CourtKansas Supreme Court

Michelle A. Davis, of Kansas Appellate Defender Office, argued the cause and was on the briefs for appellant.

Jennifer S. Tatum, senior assistant district attorney, argued the cause, and Jerome A. Gorman, district attorney, and Derek Schmidt, attorney general, were with her on the briefs for appellee.


The opinion of the court was delivered by BEIER, J.:

Defendant Gustin Brownlee appeals his jury trial convictions of first-degree premeditated murder and criminal possession of a firearm, which arose out of the fatal shooting of Tony “Black” Irvin at a party in April 2012. Brownlee contends that (1) his statutory right to a speedy trial was violated, necessitating dismissal of this case; (2) the jury should have been instructed on the lesser included offense of voluntary manslaughter; (3) the prosecutor committed misconduct during closing argument; (4) a mistrial or a new trial was necessary because of improper testimony by State witnesses; and (5) cumulative error compels reversal.

As detailed below, we ultimately reject Brownlee's contentions and affirm.

Factual and Procedural Background

On the day of the shooting, John Doran lived with his girlfriend, Brandie Brownlee; Brandie's four minor children; Brandie's adult child, Dyran Robinson; and Doran's son-in-law, Kenneth Brinson.
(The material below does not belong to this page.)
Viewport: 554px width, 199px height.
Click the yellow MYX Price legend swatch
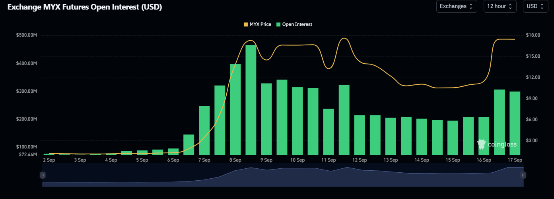point(245,24)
Doran invited some friends over to watch a boxing match on television. In addition to those who lived with Doran, the party guests included Doran's uncle, William Jackson; Doran's nephew, Michael Thompson; Brandie's two sisters, Shaella and Erin; Brandie's cousins, Nicki and Shonda; and Irvin. Irvin, Brinson, Thompson, Doran, and Brandie had been there at Doran's residence all day. The other guests started arriving at 8 or 9 p.m. Gustin Brownlee, who is the brother of Brandie, Shaella, and Erin, arrived at 10:30 or 11 p.m. The children were upstairs while the adults were in the basement of the house.
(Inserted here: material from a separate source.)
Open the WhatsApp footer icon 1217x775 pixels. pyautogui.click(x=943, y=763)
At about 2 a.m., police officers were dispatched to the house, where they discovered Irvin lying face down in the driveway, dead from apparent gunshot wounds

. Coroner Altaf Hossain later performed an autopsy and eventually would testify that Irvin's body had nine bullet entry wounds, including two in the back and seven in the front. Six of the wounds would have been fatal, and one wound to the back of Irvin's head alone could have caused his death instantly. Irvin also had possible defensive wounds on his right forearm. Kansas Bureau of Investigation (KBI) firearm expert Zachary Carr eventually would testify that 15 of 16 fired cartridge cases found at the crime scene came from the same firearm.

Brandie gave a recorded statement to police at about 6 a.m. the morning after the shooting. She told officers that Irvin touched her disrespectfully, and they had an argument. Brownlee and Doran convinced her to calm down, and the men went outside. Brandie and Doran then went upstairs but could hear Brownlee and Irvin arguing in the basement. Irvin left the house but said he would be back to hurt Brownlee. Apparently Brownlee then also left the house. When Brandie tried to bring Brownlee back inside, he pulled out a gun and fired three shots into the ground. Brownlee and Irvin started arguing again, and Brownlee shot Irvin multiple times. Brandie said she did not know if anyone else at the party had a gun.

Detective Clayton Bye also interviewed Shaella, Erin, and Doran that day. He also later interviewed Jackson and Thompson. Doran, Jackson, and Thompson also identified Brownlee as the person who shot Irvin.

Brownlee was arrested on May 23, 2012, and was charged with first-degree murder and criminal possession of a firearm. The parties do not dispute that Brownlee was held in jail pending trial. James Colgan was appointed as defense counsel. After a hearing set for June 5 was continued twice, Brownlee filed a July 12 pro se motion invoking what he said was his federal constitutional right to trial within 90 days.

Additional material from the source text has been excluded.